Exercise details -> Word for word, restate the lines from the one containing "Viewport: 609px width, 1024px" through the last line of the material, and include no pictures.

Supplied information section start

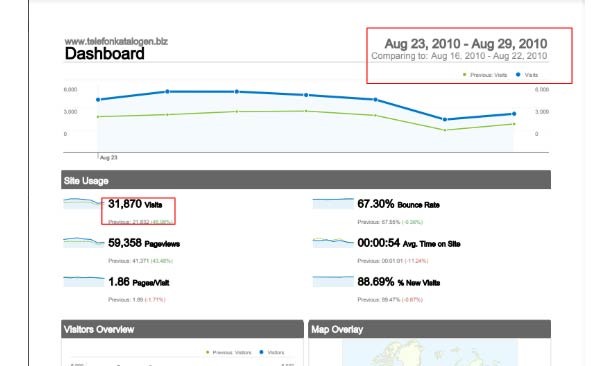Select the Map Overlay panel header
The width and height of the screenshot is (613, 366).
[x=430, y=329]
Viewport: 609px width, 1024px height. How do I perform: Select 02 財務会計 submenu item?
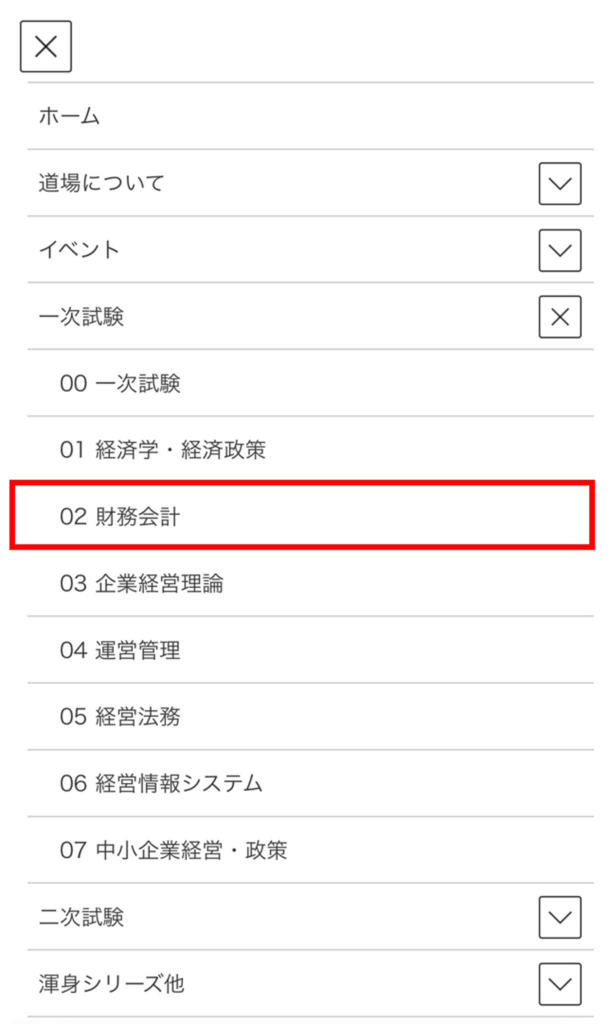120,517
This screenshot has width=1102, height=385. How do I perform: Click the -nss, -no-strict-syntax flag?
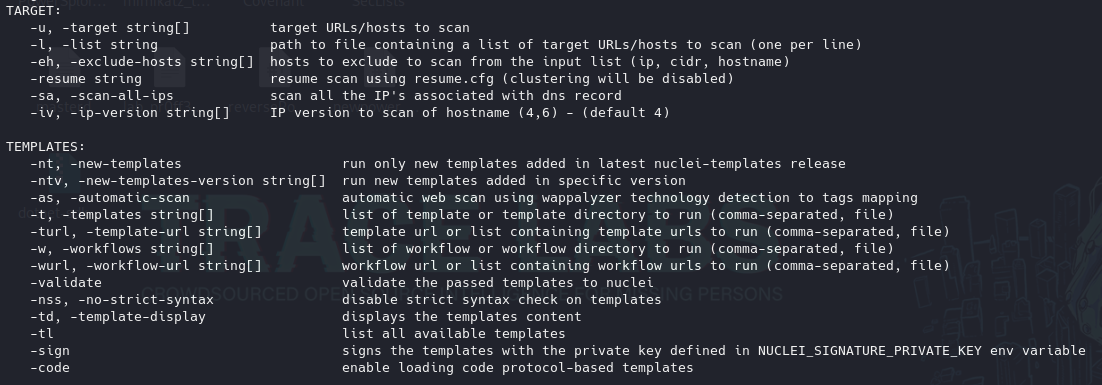click(x=122, y=300)
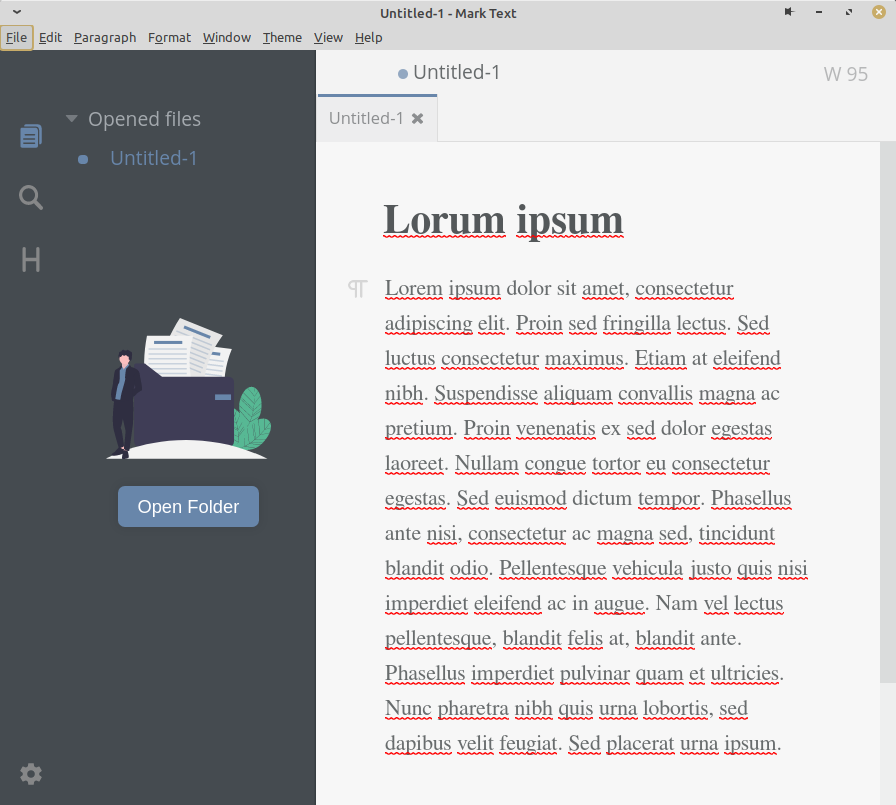
Task: Click the Open Folder button
Action: click(x=188, y=506)
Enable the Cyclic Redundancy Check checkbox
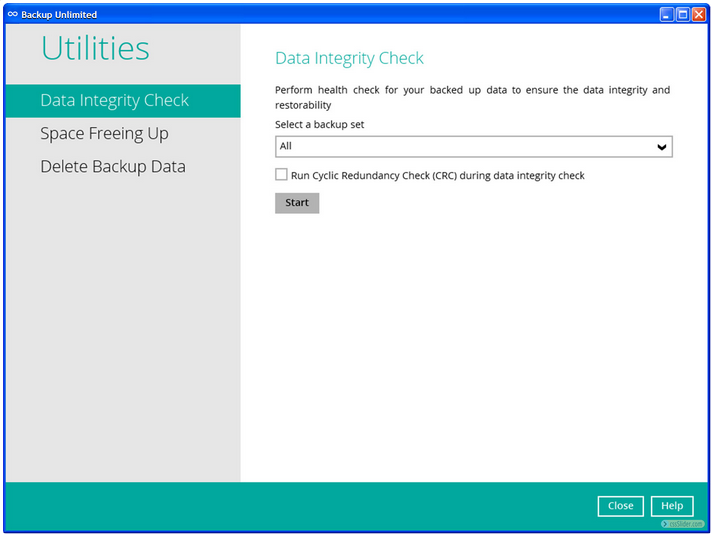Viewport: 713px width, 536px height. [x=281, y=175]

Supplied information section end

Result ->
Viewport: 609px width, 1024px height. How do I perform: Select 02 財務会計 submenu item?
120,517
This screenshot has width=1102, height=385. How do I perform: Click the -nss, -no-strict-syntax flag?
click(x=122, y=300)
Task: Click the Open Folder button
Action: click(x=188, y=506)
Enable the Cyclic Redundancy Check checkbox
Viewport: 713px width, 536px height. [x=281, y=175]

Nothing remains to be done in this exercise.